We use temporal to orchestrate some long running tasks. Some of these tasks can span over 40 days.
Most of the workflow time is spent awaiting for someone else to do something.
Unfortunately we have no idea of when they will do it. It can be in the next few minutes up to in several days And of course, when they start to do it, they need a us to resume the workflow quickly. To achieve this, we constantly poll them, checking if they’ve done their part before we can continue on our side. For now, we poll every 2 minutes.
Our issue is that we exhaust the 5 000 events history allowed by Temporal in ~3 days. To keep our workflow running for up to ~30 days, we increased the polling interval to 10m which is not acceptable.

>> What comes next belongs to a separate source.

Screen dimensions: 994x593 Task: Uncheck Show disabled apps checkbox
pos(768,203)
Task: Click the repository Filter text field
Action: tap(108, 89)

If we don’t want to re-design the whole thing, we thought we could leverage the Continue As New feature to start a new workflow when we reach a certain amount of events.
The documentation says:
[…] we will warn you every 10,000 Events
Is it possible to ask to “ContinueAsNew” when we get one of these warning? I wasn’t able to find in the documentation how to listen to these warnings? Is it a special “signal channel” we should listen for in the workflow?
I also found a set of issues discussing the matter (like: temporalio/sdk-features#16). Looking at the protobuf, of the API, I can see the new field. I can also find it in the api-go repository.
I’m wondering what are the blockers to add it to the sdk-go and if this is something we can help with somehow?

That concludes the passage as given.